Back
Legal

The judicially approved approach to heritage assets – again

In R (on the application of Carnegie) v London Borough of Ealing (see PP 2014/185), the court helpfully summarised the principles that can be drawn from recent judicial dicta on the statutory duties arising under sections 66(1) and 72(1) of the Planning (Listed Buildings and Conservation Areas) Act 1990 in the following way.

(1) The section 66(1) and section 72(1) duties do not allow a local planning authority (“LPA”) to treat the desirability of preserving a listed building etc or preserving or enhancing the character etc of a conservation area as mere material considerations, to which it can simply attach such weight as it sees fit. (2) Where on consideration harm is likely to flow, the LPA must give that harm considerable importance and weight. (3) In such circumstances, there is strong presumption against planning permission being granted. (4) That presumption is a statutory one. (5) It is not an irrebuttable presumption, in that it can be outweighed by material considerations powerful enough to do so. (6) But a LPA can only strike a balance if it is conscious of the statutory presumption, and if it demonstrably applies that statutory presumption to the development proposals it is considering.

Those principles have now been applied again in R (on the application of Hughes) v South Lakeland District Council [2014] EWHC 3979 (Admin). There, the claimant sought judicial review of a decision by the LPA to grant planning permission for demolition and redevelopment on a site the whole of which lay within a conservation area. She succeeded on one of her grounds only, namely that the officer’s report – and therefore the decision based upon it – were flawed in the approach taken to heritage and conservation impacts. In particular, the author failed to apply the statutory presumption.

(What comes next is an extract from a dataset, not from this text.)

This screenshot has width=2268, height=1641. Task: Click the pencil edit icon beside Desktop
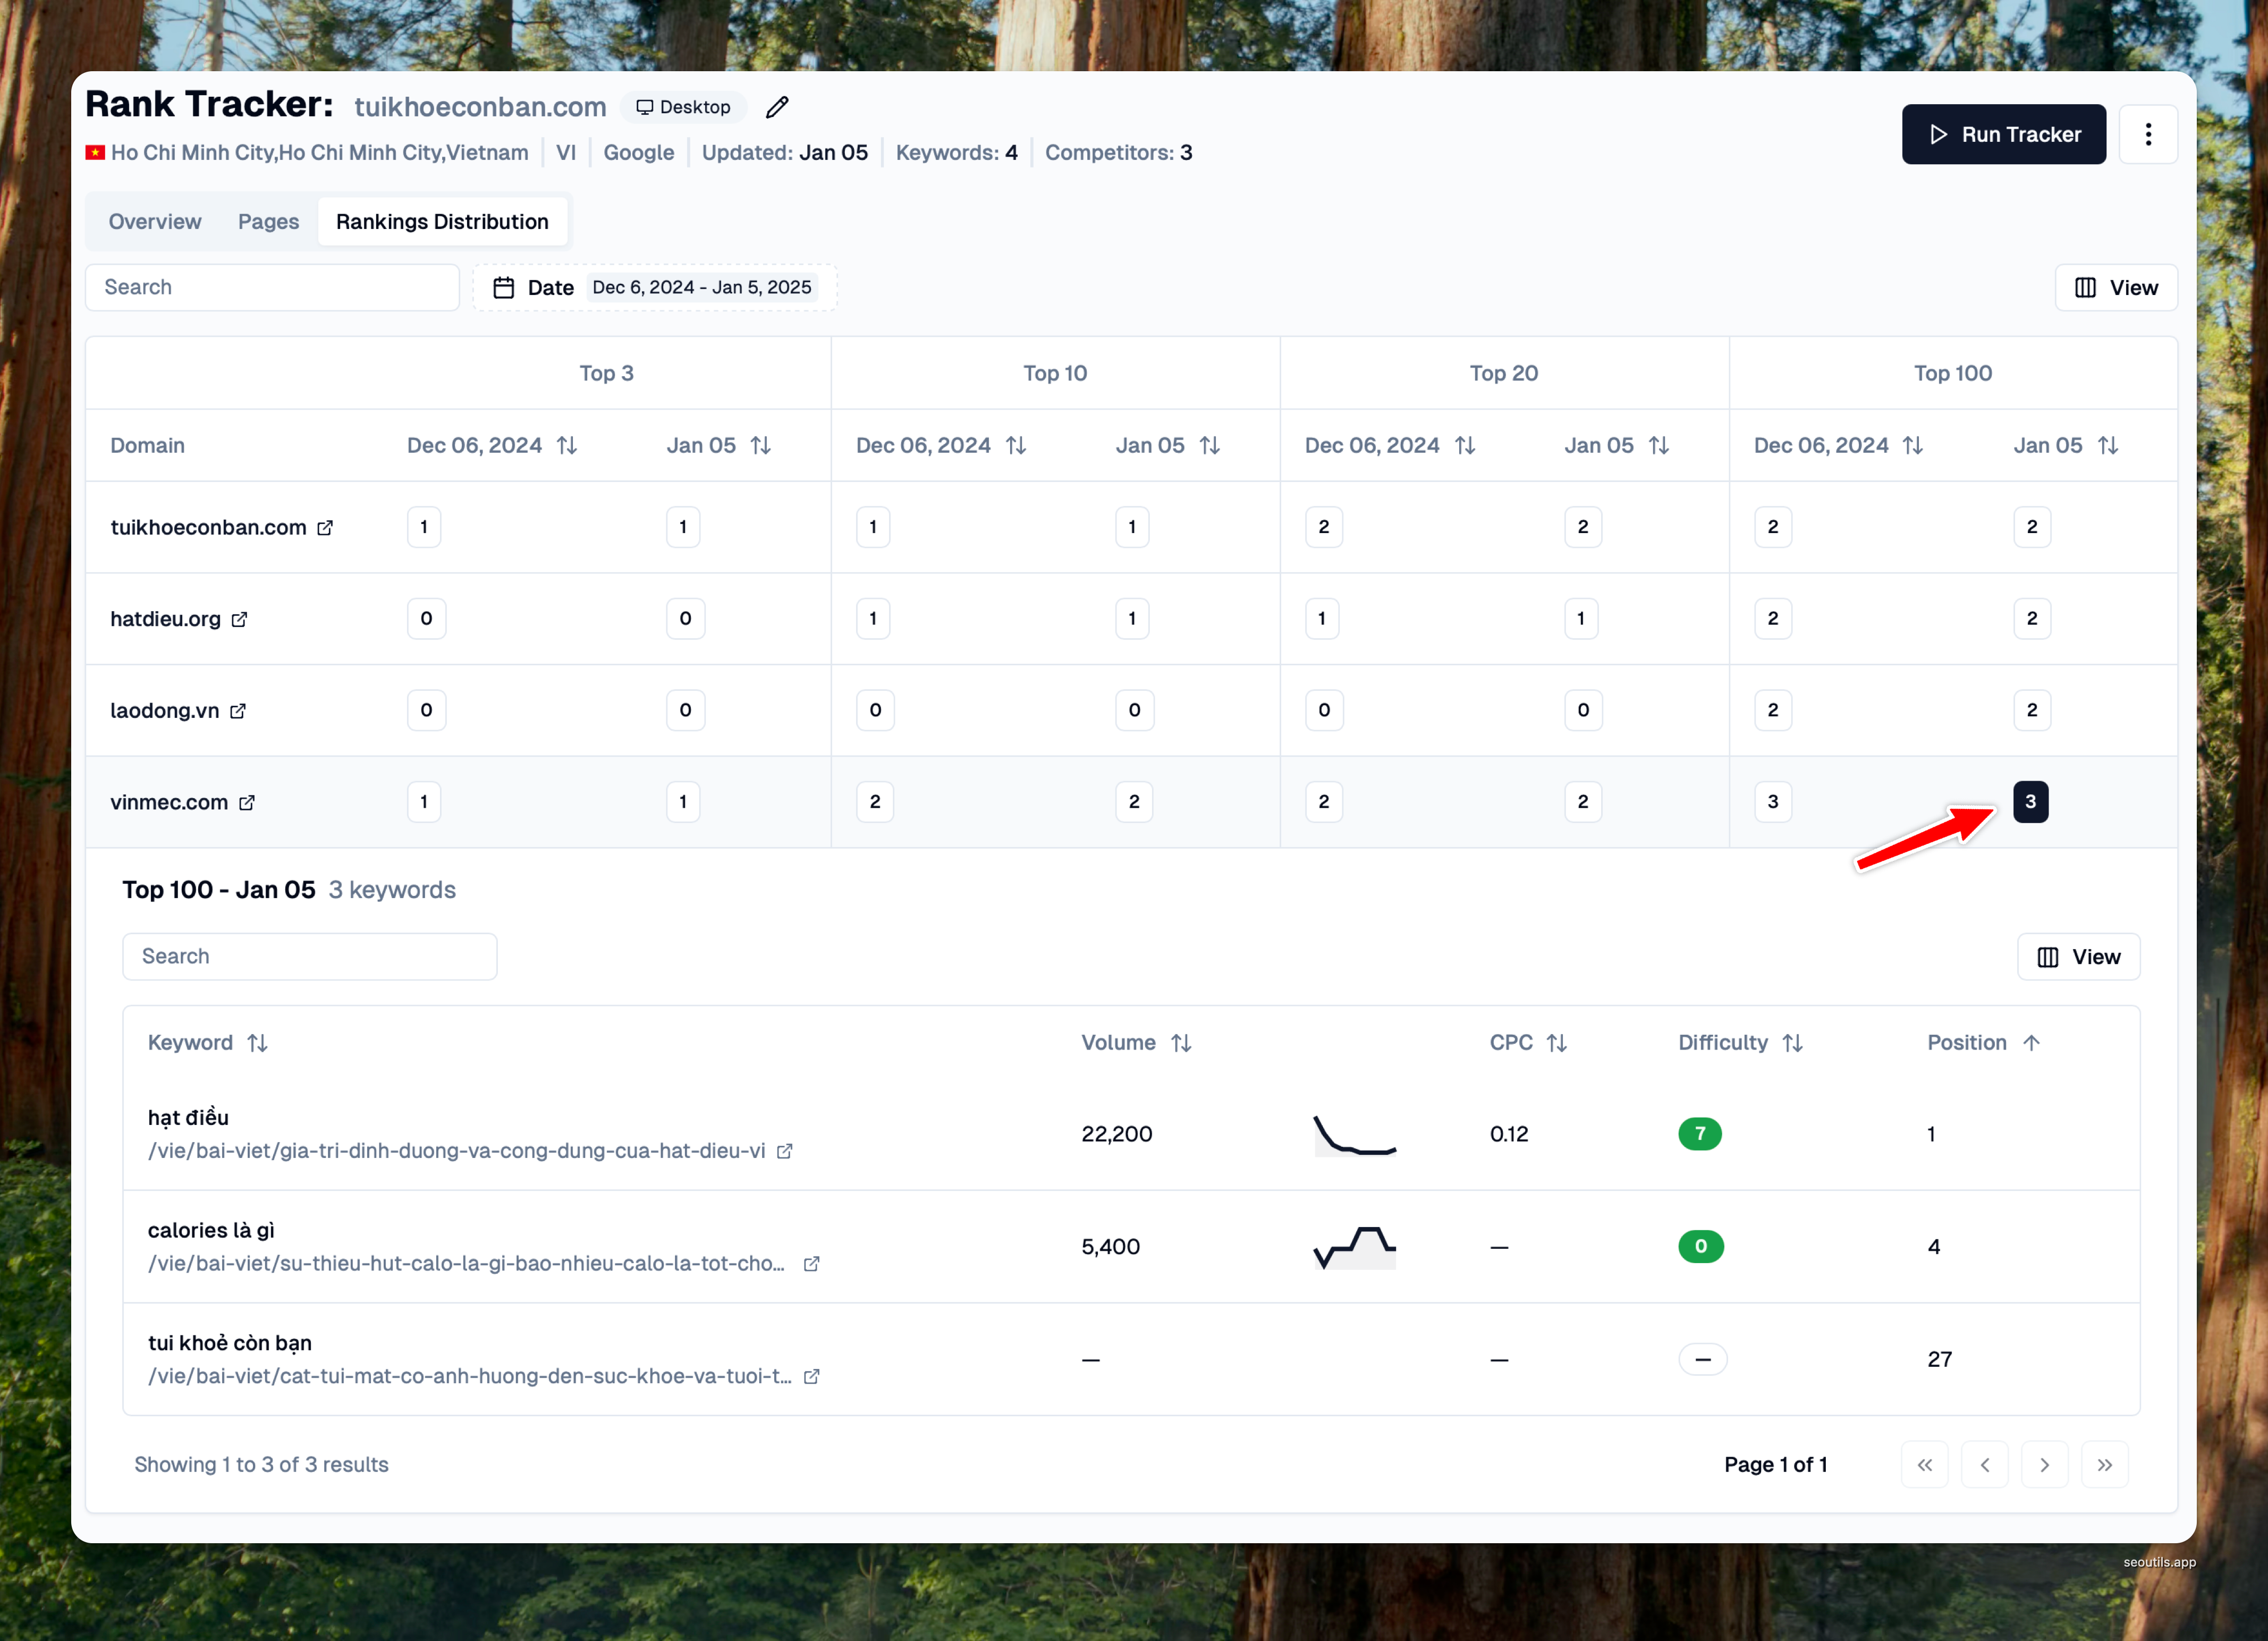coord(777,107)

The court noted that the report acknowledged that harm would flow to the conservation area. But the judge went on to conclude not only that the report failed to refer to the statutory presumption but also that it contained no indication that the author had actually applied it. Accordingly the report had to be viewed as flawed.

Moreover, there was no conceivable basis for exercising the discretion not to quash the planning permission. Preserving and enhancing the character or appearance of the conservation area had been a major part of the planning debate, and the decision to grant planning permission had been by a bare majority. It was quite impossible to say that, even with the application of the statutory presumption, the result would have been the same.